Bereits seit Mai gelten verschärfte Vorgaben für die Entsorgung von Bioabfällen. Demnach darf der Anteil an Plastik im Biomüll maximal ein Prozent des Gesamtgewichts ausmachen, und der Anteil an Fremdstoffen insgesamt nicht über drei Prozent liegen. Als solche Störstoffe gelten unter anderem Glas, Blechdosen, Windeln, Katzenstreu, beschichtetes Holz oder Lederreste. Auch Tüten aus Bioplastik sind unerwünscht, da ihre Zersetzung nach Einschätzung großer Teile der Entsorgungswirtschaft zu lange dauert.
Um diese Vorgaben durchzusetzen, werden Biotonnen in vielen deutschen Kommunen in den nächsten Wochen deutlich strenger kontrolliert werden. Städte wie Lübeck, Göttingen, Magdeburg, Kaiserslautern oder Ulm, aber auch zahlreiche Landkreise quer durch die Republik beteiligen sich an den Überprüfungen.

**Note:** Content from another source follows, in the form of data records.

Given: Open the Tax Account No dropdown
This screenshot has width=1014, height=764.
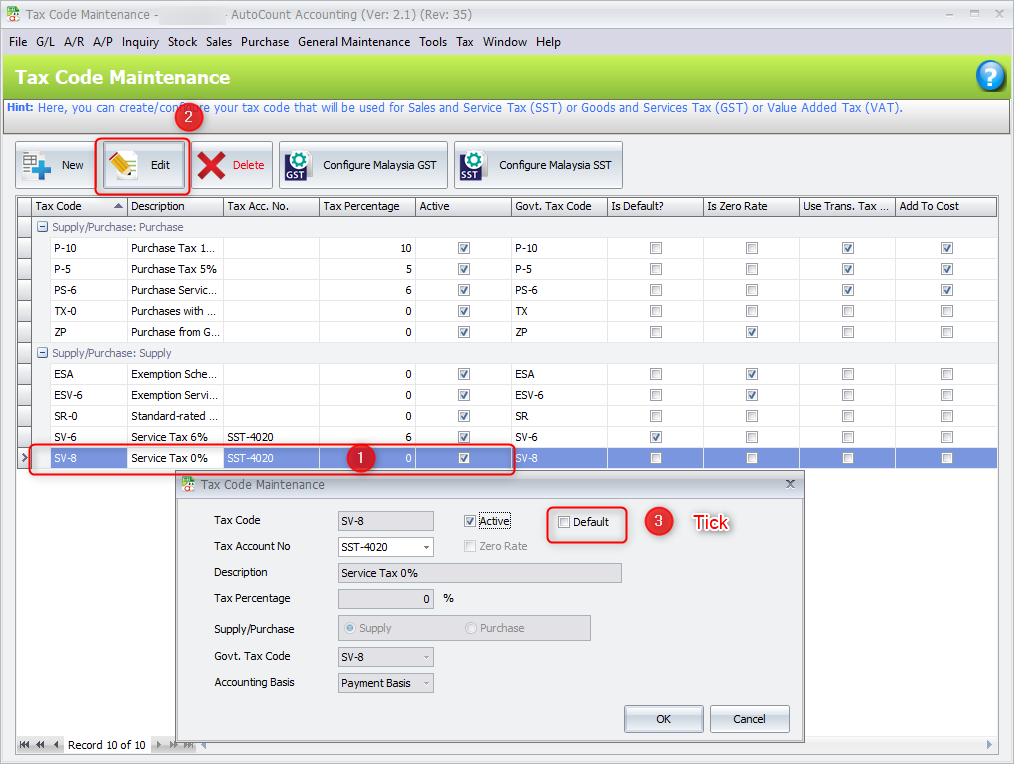Looking at the screenshot, I should coord(427,547).
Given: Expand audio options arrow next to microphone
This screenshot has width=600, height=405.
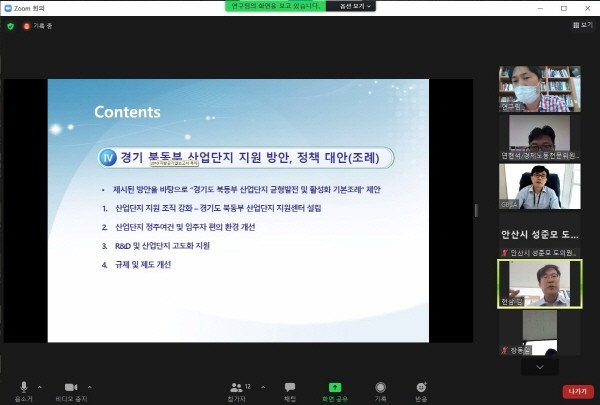Looking at the screenshot, I should pyautogui.click(x=40, y=385).
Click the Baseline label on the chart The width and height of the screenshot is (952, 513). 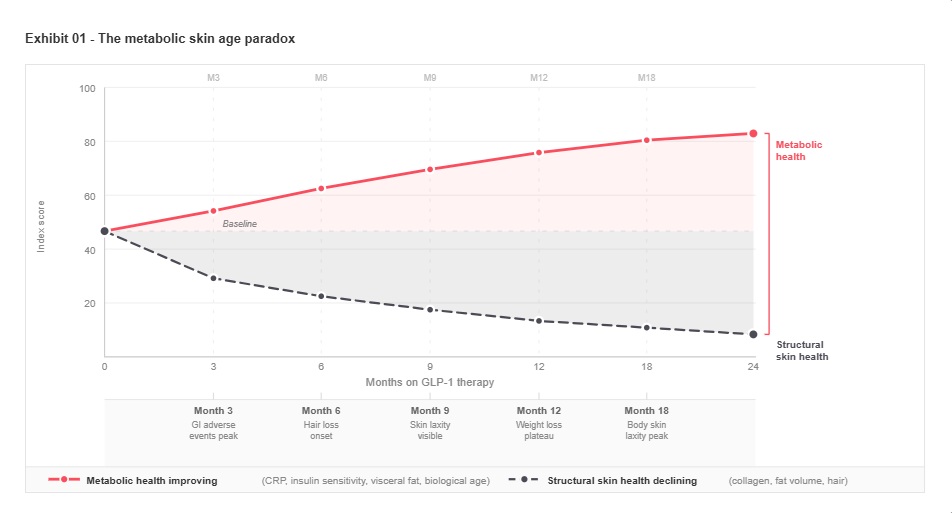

Fällt bei einer Abholung auf, dass falsch sortiert wurde, bleibt die Tonne stehen. Stattdessen erhalten die Anwohner einen Hinweisaufkleber, der sie auffordert, den Inhalt nachzusortieren. Erfolgt dies nicht, wird die komplette Tonne später auf Kosten der Eigentümer als Restmüll entsorgt.